Stored data
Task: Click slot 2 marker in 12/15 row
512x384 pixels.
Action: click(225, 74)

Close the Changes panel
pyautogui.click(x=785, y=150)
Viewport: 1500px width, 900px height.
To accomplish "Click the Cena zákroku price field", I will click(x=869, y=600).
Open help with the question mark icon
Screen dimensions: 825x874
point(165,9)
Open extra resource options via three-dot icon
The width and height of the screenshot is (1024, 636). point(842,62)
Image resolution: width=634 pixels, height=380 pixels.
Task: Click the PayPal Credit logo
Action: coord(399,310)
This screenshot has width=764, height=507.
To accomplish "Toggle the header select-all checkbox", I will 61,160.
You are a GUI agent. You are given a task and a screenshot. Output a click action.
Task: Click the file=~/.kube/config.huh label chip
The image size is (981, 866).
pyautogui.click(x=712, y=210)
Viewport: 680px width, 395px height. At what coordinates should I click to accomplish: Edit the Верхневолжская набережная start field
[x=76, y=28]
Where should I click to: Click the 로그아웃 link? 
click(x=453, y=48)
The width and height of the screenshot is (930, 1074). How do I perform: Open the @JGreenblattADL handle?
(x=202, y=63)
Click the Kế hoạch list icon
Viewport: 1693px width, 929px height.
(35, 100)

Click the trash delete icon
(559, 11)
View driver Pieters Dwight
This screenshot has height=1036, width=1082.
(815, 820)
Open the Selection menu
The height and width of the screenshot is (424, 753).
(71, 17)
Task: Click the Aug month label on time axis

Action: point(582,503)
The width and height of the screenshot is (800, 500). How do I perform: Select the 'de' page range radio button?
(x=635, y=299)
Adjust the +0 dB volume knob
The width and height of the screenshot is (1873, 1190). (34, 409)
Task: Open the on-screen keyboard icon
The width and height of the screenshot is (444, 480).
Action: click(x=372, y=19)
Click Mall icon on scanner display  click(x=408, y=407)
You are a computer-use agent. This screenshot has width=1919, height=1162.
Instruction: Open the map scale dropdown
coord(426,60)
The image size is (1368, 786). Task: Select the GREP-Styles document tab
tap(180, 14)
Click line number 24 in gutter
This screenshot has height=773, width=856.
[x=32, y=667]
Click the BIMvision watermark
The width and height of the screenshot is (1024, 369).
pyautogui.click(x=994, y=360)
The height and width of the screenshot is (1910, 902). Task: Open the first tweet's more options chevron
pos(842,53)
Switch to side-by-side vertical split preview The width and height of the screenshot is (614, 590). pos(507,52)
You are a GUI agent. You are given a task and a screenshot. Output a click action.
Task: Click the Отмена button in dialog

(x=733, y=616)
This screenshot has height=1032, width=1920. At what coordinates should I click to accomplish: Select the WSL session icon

Work to be completed
Would you transcribe the whole listing, keeping every character the same?

Solution
Task: Click slot 2 marker in 12/15 row
512x384 pixels.
Action: click(225, 74)

Close the Changes panel
pyautogui.click(x=785, y=150)
Viewport: 1500px width, 900px height.
To accomplish "Click the Cena zákroku price field", I will click(x=869, y=600).
Open help with the question mark icon
Screen dimensions: 825x874
point(165,9)
Open extra resource options via three-dot icon
The width and height of the screenshot is (1024, 636). point(842,62)
Image resolution: width=634 pixels, height=380 pixels.
Task: Click the PayPal Credit logo
Action: coord(399,310)
This screenshot has width=764, height=507.
To accomplish "Toggle the header select-all checkbox", I will 61,160.
You are a GUI agent. You are given a task and a screenshot. Output a click action.
Task: Click the file=~/.kube/config.huh label chip
The image size is (981, 866).
pyautogui.click(x=712, y=210)
Viewport: 680px width, 395px height. At what coordinates should I click to accomplish: Edit the Верхневолжская набережная start field
[x=76, y=28]
Where should I click to: Click the 로그아웃 link? 
click(x=453, y=48)
The width and height of the screenshot is (930, 1074). How do I perform: Open the @JGreenblattADL handle?
(x=202, y=63)
Click the Kế hoạch list icon
Viewport: 1693px width, 929px height.
(35, 100)

Click the trash delete icon
(559, 11)
View driver Pieters Dwight
This screenshot has height=1036, width=1082.
(815, 820)
Open the Selection menu
The height and width of the screenshot is (424, 753).
(71, 17)
Task: Click the Aug month label on time axis

Action: point(582,503)
The width and height of the screenshot is (800, 500). How do I perform: Select the 'de' page range radio button?
(x=635, y=299)
Adjust the +0 dB volume knob
The width and height of the screenshot is (1873, 1190). (34, 409)
Task: Open the on-screen keyboard icon
The width and height of the screenshot is (444, 480).
Action: click(x=372, y=19)
Click Mall icon on scanner display  click(x=408, y=407)
You are a computer-use agent. This screenshot has width=1919, height=1162.
Instruction: Open the map scale dropdown
coord(426,60)
The image size is (1368, 786). Task: Select the GREP-Styles document tab
tap(180, 14)
Click line number 24 in gutter
This screenshot has height=773, width=856.
[x=32, y=667]
Click the BIMvision watermark
The width and height of the screenshot is (1024, 369).
pyautogui.click(x=994, y=360)
The height and width of the screenshot is (1910, 902). Task: Open the first tweet's more options chevron
pos(842,53)
Switch to side-by-side vertical split preview The width and height of the screenshot is (614, 590). pos(507,52)
You are a GUI agent. You are given a task and a screenshot. Output a click action.
Task: Click the Отмена button in dialog

(x=733, y=616)
This screenshot has height=1032, width=1920. At what coordinates should I click to accomplish: Select the WSL session icon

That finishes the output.